Android Oreo Go Edition promet une version allégée d’Android pour les terminaux aux performances modestes. Pensé avant tout pour les marchés émergents, il serait néanmoins plus que pertinent pour le grand public dans sa globalité !


Un Oreo allégé

Malgré toutes les raisons que l’on peut avoir de se moquer de la devise « Don’t be evil » de Google, il est quelque chose que l’on ne peut nier : l’engagement de la firme de Mountain View envers les marchés émergents, et les initiatives qu’ils prennent pour adapter leurs technologies en prenant compte des spécificités de ces marchés. Android Oreo Go Edition fait partie de ces initiatives et c’est une très belle idée. Créer une version allégée d’Android 8.1 Oreo, à destination des téléphones les plus modestes côté spécifications techniques, équipés par exemple de processeurs de MediaTek qui mise sur cette déclinaison.

Android Oreo Go Edition promet ainsi un lancement plus rapide de 15% pour les applications, un système capable de s’exécuter de manière fluide avec 512 Mo ou 1 Go de mémoire vive, et occupant beaucoup moins d’espace, ce qui permet de l’installer sur des smartphones au stockage limité. Vous savez à quoi me fait penser cette description ? À une version d’Android dont j’aimerais beaucoup qu’elle soit LA version d’Android, ou en tous cas qu’elle se généralise sur l’entrée de gamme. Pas forcément pour nous autres technophiles qui avons des exigences difficiles à satisfaire avec un OS minimaliste. Mais pour pouvoir enfin recommander sans hésitation des terminaux pas chers à nos proches, sans avoir l’impression de leur faire acheter quelque chose de trop lourd et trop compliqué, la place est à prendre.

L’Android rêvé pour nos proches pas geek ?

J’ai bien entendu conscience que pour arriver à cette rapidité et cette légèreté (qu’il faudrait tout de même tester réellement), cela doit impliquer des sacrifices.

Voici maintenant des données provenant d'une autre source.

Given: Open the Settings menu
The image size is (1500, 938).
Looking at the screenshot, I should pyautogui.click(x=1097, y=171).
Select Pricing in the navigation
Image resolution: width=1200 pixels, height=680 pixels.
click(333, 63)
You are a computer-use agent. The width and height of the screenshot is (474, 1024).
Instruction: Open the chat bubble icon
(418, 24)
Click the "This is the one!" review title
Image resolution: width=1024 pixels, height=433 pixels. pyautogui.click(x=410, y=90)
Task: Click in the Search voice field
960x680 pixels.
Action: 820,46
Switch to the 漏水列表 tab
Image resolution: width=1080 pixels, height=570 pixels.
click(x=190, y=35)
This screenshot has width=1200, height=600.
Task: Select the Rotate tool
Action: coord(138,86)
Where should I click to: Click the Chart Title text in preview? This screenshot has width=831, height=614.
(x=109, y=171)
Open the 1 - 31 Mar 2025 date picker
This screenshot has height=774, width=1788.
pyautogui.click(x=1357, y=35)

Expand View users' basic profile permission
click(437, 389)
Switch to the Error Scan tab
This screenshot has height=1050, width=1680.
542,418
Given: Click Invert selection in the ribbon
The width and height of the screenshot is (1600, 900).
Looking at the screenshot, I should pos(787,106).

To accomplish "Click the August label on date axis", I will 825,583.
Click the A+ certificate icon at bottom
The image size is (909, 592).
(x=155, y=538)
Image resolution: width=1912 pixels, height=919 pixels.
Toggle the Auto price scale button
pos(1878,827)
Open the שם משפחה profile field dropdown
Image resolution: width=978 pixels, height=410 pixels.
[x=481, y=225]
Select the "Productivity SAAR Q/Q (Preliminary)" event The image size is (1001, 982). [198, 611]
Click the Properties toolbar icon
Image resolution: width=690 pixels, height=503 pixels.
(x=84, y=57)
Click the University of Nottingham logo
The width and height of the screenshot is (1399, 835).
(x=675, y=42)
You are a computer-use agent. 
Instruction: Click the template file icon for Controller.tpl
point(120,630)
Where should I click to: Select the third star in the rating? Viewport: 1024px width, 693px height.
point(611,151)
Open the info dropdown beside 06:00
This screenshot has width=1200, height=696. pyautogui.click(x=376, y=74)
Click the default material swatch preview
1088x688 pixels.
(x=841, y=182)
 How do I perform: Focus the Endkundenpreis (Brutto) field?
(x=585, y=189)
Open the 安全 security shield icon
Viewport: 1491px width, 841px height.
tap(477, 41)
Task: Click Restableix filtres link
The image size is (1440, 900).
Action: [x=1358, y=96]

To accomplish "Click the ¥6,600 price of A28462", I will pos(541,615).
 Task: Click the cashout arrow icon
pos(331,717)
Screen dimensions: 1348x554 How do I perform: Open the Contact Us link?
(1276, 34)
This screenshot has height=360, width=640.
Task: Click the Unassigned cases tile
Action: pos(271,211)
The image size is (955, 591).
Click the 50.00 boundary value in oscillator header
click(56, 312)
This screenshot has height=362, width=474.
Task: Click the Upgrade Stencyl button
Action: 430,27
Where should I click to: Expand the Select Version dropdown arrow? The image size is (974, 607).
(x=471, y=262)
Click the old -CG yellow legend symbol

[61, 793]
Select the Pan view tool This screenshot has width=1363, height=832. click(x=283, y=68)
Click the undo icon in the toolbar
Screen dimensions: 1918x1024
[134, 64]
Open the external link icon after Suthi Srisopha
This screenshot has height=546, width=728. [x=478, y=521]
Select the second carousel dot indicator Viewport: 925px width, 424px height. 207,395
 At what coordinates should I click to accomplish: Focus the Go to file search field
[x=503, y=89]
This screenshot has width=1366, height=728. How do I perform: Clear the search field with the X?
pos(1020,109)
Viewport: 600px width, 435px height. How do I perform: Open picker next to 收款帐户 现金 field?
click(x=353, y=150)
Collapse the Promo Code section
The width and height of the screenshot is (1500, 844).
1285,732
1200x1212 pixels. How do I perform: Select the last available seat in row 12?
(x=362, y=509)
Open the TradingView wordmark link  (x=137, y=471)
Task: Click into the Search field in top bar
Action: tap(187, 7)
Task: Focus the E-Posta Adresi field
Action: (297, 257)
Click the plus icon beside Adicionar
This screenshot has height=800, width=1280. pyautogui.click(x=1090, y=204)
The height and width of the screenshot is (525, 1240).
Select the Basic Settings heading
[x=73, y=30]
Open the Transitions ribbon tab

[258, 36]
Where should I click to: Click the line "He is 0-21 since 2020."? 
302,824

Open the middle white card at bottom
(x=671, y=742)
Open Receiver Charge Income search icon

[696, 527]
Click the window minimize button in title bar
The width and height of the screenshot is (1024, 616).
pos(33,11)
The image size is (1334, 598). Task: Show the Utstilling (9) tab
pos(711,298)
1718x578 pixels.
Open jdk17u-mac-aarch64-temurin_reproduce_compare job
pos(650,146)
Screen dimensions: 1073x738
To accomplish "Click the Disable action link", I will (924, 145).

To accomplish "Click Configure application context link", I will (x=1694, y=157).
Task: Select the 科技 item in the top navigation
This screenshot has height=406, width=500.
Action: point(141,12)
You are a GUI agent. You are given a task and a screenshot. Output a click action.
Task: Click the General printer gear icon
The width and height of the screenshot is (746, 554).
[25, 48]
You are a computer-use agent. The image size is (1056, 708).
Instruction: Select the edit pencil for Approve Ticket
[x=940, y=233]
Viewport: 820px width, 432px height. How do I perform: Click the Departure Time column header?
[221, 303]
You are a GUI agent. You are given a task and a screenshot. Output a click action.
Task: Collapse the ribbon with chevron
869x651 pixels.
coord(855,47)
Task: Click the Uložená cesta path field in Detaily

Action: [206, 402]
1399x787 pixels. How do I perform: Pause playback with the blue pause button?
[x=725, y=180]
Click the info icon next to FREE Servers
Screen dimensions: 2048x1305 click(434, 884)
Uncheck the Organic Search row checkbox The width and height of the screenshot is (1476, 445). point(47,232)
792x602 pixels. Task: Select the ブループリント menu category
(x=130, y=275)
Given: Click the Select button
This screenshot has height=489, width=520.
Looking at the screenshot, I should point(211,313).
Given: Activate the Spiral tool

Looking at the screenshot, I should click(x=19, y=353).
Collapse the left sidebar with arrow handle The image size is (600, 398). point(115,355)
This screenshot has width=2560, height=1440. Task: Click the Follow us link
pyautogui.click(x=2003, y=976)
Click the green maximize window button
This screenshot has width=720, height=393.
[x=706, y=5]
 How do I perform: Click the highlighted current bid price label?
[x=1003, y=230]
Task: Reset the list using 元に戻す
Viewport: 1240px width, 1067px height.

Sur ce sujet, Google se montre peu clair, ce qui n’a rien d’étonnant. En se basant sur les informations déjà publiées, qu’est-ce qui manque réellement pour l’usage basique d’un smartphone ? Même pas Google Assistant : il est présent via une version « Go » dont on ne connaît, là encore, pas les limitations.

La suite d’applications Go propose des fonctionnalités des plus intéressantes, mettant notamment l’accent sur la consommation limitée en données, grâce à des fonctionnalités de mise en cache. La sécurité est au rendez-vous, le Play Store affiche en priorité les applications recommandées pour des terminaux aux performances limitées, et l’interface simplifiée a été pensée pour les néophytes. Bref, tout ce qu’il faut pour un utilisateur non initié qui souhaite profiter d’un smartphone sans en épouser toutes les complexités.

Les priorités d’Android Oreo Go devraient, à vrai dire, être les priorités de tout système d’exploitation qui se respecte. Si j’ai parlé plus haut de Windows Phone, c’est justement pour rappeler que le défunt OS mobile de Microsoft était pensé à la base avec ces priorités en tête. Windows Phone pouvait tourner de manière fluide sur les smartphones les plus modestes. Avec toutes les limitations que cela entraine bien sûr. Pour autant, un terminal comme le Nokia Lumia 530 était pertinent en entrée de gamme où les besoins sont différents.

Viser le prochain milliard

Le « prochain milliard » d’utilisateurs de smartphones visé par Google avec Go est une intention louable. Et l’analyse des besoins de ce milliard d’utilisateurs est sans doute pertinente. Une bonne partie du milliard déjà converti pourrait néanmoins profiter de cet Android allégé, qui aurait tout à fait sa place sur des nouveaux terminaux d’entrée de gamme comme le Nokia 2.

Si on doute de sa capacité à faire tourner le « vrai » Android vu sa fiche technique, Go serait sans doute taillé pour ce petit appareil, tout comme des initiatives dans la lignée du Jelly. Le besoin d’une vraie offre d’entrée de gamme légère, simple d’utilisation et sûre existe plus que jamais, et Android Oreo Go, s’il s’avère à la hauteur de ses prétentions, pourrait en être l’expression.

Android Oreo Go est certes réservé aux pays émergents, mais il aurait tout à fait sa place aussi dans les contrées dites « développées » où il existe aussi des consommateurs plus modérés. Reste à espérer que cette version allégée de l’OS se déploie d’avantage pour atteindre, entre autres, la France et l’Europe.